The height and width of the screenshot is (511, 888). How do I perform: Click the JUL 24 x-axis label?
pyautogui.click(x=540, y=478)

= = = =

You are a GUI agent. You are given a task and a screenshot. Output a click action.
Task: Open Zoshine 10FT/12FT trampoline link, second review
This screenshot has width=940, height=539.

= = = =

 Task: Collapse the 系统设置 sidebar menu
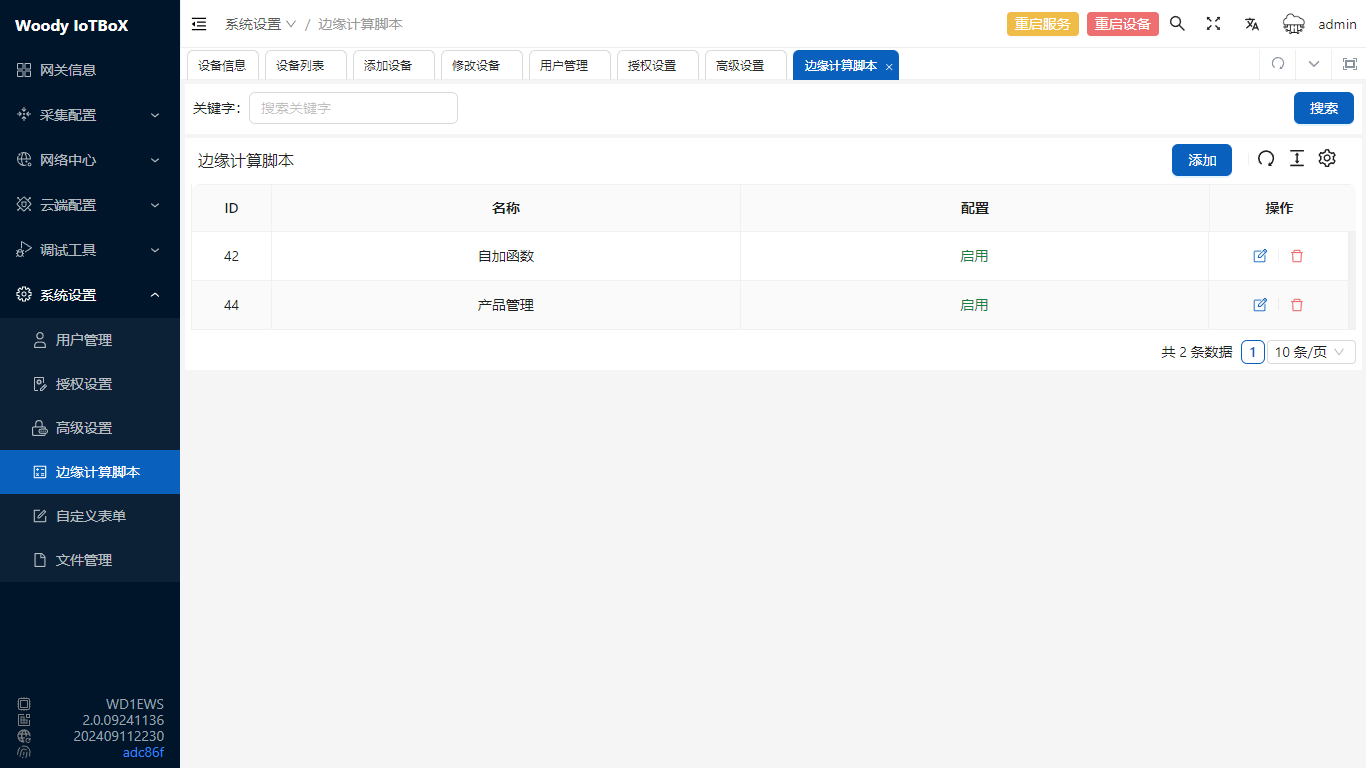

= = = =

§ INSTRUCTIONS TO FOLLOW
Reproduce the entries above exactly, but only the lines between the line holding "Task: Open Zoshine" and the line holding "This screenshot has width=940, height=539.", inclusive.

§ SOLVED EXERCISE
Task: Open Zoshine 10FT/12FT trampoline link, second review
This screenshot has width=940, height=539.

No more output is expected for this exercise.